Gulliver this afternoon examines whether we might want to examine them:
A new academic paper [PDF] from John Mueller (of The Ohio State University) and Mark Stewart (of the University of Newcastle in Australia) attempts to determine whether the return on investment justified those huge expenditures. ... [T]he findings in this paper are truly remarkable. By 2008, according to the authors, America's spending on counterterrorism outpaced all anti-crime spending by some $15 billion. Messrs Mueller and Stewart do not even include things like the wars in Iraq and Afghanistan (which they call "certainly terrorism-determined") in their trillion-plus tally.
"[A] most common misjudgment has been to embrace extreme events as harbingers presaging a dire departure from historical patterns. In the months and then years after 9/11, as noted at the outset, it was almost universally assumed that the terrorist event was a harbinger rather than an aberration. There were similar reactions to Timothy McVeigh’s 1995 truck bomb attack in Oklahoma City as concerns about a repetition soared.

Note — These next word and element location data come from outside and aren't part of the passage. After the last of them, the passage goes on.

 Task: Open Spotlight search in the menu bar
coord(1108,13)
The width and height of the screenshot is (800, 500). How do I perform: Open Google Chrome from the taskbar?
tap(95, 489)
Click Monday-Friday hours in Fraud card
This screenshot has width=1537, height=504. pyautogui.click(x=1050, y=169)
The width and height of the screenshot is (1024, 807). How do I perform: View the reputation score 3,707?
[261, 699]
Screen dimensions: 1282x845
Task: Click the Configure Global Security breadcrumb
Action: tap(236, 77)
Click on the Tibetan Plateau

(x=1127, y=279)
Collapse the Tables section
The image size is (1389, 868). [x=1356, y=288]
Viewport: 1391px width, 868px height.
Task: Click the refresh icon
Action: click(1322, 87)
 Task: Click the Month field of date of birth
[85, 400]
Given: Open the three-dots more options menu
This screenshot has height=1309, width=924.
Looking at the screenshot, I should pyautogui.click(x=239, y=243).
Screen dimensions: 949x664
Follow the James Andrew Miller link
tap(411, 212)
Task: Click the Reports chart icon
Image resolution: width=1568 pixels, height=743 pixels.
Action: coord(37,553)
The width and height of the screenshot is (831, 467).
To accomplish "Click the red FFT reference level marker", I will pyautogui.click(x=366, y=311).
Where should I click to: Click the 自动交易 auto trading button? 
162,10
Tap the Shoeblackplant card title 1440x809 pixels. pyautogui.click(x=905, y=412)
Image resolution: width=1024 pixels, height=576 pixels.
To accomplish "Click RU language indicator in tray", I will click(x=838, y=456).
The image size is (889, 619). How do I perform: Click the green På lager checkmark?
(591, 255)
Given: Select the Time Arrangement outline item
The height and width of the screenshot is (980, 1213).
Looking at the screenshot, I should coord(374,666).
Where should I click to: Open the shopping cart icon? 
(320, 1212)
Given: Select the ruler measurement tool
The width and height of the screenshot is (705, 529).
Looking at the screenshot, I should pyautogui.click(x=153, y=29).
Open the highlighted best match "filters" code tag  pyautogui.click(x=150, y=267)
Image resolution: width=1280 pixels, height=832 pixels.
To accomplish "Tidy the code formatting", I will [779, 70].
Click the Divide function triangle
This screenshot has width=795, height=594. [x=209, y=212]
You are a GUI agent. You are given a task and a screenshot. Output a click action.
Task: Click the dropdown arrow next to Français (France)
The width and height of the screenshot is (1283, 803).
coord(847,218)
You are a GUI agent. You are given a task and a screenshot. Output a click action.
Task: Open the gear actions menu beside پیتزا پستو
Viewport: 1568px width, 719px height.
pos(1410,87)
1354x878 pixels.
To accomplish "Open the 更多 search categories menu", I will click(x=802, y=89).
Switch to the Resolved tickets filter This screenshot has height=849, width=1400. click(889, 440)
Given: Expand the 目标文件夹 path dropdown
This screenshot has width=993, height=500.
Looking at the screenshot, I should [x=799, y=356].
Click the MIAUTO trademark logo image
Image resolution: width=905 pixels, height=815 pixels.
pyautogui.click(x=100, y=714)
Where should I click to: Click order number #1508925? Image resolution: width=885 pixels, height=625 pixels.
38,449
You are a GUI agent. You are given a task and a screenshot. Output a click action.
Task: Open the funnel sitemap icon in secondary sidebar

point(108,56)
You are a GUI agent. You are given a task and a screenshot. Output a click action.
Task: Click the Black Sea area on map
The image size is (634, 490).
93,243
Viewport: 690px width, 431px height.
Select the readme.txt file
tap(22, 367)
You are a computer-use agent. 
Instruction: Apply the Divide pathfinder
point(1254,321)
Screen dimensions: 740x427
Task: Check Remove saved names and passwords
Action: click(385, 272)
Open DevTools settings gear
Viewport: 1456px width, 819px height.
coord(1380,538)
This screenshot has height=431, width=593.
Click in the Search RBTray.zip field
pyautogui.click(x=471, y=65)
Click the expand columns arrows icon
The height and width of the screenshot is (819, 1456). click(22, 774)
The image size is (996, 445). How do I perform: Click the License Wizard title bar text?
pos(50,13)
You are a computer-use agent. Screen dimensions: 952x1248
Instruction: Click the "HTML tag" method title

And in 1996, shortly after the terrorist group Aum Shinrikyo set off deadly gas in a Tokyo subway station, one of terrorism studies' top gurus, Walter Laqueur, assured the world that some terrorist groups 'almost certainly' will use weapons of mass destruction 'in the foreseeable future.' Presumably any future foreseeable in 1996 is now history, and Laqueur’s near 'certainty' has yet to occur."
The paper also found that anti-terror spending has outpaced anti-crime spending by some $15 bn, despite crime costing society significantly more. The paper doesn't go into the politics of why this might be so, but I'll hazard a guess that cutting crime benefits more people a little while spending on anti-terror measures benefits a few people quite a bit. Lowering the likelihood that my car will suffer $300 in damage from a break-in has less immediacy than a $30m contract for a new security gadget would were I in that line of business.